→ TASK STATEMENT: Give the number of lines in the data below where the word "layer" appears, and nothing besides.
*** RECORD SET ***
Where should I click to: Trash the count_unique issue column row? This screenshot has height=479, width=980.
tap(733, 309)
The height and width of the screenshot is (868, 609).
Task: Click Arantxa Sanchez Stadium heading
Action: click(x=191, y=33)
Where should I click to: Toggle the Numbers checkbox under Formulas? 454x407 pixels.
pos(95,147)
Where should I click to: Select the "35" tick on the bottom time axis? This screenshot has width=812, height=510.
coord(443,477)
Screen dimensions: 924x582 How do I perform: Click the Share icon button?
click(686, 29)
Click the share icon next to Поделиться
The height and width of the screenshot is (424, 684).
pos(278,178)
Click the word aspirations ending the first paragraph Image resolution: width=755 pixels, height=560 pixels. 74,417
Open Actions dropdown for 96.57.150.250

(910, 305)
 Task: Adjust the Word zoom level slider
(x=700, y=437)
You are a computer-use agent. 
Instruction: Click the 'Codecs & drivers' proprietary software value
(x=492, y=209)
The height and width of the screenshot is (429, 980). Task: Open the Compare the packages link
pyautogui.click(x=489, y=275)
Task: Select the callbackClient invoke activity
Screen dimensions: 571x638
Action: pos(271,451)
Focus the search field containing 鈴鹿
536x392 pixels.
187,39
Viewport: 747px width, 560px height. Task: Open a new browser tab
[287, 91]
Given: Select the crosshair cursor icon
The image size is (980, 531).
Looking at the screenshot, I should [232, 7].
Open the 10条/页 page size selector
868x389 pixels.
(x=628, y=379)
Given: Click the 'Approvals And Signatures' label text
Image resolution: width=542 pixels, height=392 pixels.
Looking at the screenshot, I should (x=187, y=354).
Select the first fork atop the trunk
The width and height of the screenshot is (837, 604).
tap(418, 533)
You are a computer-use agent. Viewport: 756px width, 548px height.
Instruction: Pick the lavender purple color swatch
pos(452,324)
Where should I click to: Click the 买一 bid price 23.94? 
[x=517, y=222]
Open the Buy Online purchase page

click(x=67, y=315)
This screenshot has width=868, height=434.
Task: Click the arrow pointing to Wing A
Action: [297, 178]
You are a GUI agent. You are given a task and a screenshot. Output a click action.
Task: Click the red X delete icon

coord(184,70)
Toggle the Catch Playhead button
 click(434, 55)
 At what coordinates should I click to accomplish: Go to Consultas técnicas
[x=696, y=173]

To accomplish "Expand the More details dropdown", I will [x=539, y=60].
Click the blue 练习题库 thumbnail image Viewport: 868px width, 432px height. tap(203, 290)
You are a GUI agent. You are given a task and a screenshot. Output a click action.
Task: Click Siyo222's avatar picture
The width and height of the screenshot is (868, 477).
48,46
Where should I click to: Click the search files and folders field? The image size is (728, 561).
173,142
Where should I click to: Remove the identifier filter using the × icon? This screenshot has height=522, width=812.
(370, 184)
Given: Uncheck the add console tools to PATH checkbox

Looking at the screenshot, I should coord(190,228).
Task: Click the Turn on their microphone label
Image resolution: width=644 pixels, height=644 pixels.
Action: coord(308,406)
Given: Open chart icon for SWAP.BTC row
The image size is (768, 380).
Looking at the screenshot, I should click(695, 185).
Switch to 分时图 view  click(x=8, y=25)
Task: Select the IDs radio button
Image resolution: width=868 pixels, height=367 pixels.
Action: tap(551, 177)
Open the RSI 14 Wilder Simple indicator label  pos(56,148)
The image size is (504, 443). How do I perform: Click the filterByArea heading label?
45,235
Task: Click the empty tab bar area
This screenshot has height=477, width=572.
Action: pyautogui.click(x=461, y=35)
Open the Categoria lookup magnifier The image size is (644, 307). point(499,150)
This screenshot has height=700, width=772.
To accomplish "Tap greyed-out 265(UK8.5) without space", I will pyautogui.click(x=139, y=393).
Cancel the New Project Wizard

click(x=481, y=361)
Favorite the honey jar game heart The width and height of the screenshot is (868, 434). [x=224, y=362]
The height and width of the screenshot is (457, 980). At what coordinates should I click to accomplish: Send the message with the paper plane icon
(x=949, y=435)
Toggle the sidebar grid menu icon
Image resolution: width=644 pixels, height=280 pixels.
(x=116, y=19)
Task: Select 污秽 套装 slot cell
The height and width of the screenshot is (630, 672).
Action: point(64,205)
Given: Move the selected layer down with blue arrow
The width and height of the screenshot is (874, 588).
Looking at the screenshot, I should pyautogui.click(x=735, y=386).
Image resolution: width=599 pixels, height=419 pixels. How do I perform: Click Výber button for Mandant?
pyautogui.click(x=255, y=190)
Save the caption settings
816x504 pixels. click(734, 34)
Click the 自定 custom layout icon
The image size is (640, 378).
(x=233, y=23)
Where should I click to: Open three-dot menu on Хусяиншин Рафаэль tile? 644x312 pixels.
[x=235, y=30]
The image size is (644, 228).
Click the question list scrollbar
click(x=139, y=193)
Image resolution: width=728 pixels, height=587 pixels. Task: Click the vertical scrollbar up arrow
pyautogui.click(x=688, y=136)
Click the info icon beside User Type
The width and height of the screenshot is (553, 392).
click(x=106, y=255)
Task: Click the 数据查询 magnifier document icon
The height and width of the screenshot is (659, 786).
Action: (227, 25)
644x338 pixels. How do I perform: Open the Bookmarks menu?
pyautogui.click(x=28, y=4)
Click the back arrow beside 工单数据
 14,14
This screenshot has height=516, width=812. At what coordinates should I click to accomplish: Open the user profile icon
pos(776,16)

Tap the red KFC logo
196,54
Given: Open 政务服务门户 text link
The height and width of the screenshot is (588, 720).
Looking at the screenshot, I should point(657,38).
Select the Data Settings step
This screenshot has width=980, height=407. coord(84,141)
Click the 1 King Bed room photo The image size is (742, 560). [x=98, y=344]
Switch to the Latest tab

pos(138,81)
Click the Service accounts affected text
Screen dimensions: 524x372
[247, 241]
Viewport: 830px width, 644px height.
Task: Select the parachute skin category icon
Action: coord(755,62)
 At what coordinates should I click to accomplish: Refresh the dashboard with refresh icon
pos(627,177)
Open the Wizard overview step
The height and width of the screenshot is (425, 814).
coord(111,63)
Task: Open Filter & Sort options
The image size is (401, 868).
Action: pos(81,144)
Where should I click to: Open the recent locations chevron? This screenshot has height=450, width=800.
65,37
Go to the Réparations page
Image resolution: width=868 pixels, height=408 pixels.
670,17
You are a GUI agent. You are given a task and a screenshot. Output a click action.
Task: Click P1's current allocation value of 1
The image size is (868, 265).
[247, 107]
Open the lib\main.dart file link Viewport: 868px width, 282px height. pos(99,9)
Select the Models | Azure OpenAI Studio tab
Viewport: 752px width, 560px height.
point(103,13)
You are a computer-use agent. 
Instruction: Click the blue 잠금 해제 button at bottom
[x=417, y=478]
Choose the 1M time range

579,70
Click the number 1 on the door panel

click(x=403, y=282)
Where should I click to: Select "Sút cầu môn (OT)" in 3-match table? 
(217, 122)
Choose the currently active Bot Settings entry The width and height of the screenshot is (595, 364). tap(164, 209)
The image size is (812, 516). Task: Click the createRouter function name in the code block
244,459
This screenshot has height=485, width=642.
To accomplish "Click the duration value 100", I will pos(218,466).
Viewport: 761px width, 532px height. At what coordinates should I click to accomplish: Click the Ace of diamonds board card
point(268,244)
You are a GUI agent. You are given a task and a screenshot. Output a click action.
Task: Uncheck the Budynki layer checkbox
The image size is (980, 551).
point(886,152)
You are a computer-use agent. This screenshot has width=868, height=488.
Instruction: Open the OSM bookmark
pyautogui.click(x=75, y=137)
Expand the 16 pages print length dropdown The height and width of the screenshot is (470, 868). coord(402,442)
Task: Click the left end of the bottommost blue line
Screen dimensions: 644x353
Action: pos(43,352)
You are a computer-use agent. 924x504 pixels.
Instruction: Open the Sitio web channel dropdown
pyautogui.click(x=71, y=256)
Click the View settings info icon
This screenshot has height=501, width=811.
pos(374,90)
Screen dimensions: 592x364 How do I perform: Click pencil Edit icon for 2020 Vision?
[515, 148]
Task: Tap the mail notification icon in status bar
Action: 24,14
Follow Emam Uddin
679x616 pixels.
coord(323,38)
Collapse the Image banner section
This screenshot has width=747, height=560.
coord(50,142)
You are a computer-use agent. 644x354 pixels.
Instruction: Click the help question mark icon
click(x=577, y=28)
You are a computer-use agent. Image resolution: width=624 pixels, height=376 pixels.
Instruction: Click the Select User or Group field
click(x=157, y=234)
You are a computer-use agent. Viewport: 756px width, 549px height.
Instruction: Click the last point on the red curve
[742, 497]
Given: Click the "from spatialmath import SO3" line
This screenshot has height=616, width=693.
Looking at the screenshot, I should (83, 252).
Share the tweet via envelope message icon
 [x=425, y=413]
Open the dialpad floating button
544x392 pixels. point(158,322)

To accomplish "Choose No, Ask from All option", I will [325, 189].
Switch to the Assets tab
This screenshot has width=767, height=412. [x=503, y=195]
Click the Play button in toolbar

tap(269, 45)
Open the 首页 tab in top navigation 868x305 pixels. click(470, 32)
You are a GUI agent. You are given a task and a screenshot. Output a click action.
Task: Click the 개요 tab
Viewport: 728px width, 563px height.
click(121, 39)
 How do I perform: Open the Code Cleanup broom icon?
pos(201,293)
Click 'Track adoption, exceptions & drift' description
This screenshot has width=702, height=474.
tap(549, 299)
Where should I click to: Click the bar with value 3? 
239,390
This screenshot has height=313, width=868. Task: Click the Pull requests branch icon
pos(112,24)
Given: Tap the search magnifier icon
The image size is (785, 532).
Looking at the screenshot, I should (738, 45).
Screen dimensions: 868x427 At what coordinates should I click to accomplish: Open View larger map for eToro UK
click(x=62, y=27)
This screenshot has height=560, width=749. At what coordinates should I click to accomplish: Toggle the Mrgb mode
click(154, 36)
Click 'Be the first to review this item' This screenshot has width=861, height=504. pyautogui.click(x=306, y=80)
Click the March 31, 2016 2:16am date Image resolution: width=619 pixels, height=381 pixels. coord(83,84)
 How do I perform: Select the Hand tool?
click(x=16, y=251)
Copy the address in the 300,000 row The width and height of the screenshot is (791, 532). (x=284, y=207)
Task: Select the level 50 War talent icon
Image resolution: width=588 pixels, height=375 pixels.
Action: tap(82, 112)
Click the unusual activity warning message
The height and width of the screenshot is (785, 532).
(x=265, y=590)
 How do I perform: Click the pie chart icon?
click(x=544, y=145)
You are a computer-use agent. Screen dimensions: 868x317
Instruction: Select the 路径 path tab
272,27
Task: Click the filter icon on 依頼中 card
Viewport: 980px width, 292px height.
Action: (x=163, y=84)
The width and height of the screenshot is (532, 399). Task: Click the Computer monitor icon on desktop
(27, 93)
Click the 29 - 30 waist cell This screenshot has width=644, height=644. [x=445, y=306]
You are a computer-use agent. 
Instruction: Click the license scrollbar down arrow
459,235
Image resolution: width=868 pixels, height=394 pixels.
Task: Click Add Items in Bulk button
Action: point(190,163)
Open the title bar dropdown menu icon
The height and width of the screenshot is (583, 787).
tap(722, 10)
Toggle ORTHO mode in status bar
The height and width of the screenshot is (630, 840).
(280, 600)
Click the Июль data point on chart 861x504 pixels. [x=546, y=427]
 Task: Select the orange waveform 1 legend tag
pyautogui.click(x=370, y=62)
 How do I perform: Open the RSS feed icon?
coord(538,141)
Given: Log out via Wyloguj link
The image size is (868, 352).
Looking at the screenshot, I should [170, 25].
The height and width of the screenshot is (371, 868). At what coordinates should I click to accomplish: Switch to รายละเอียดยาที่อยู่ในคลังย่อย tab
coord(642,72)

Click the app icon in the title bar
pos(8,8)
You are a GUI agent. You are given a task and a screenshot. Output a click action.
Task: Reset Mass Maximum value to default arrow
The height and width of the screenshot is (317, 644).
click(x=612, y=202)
***
→ RESPONSE AREA: 2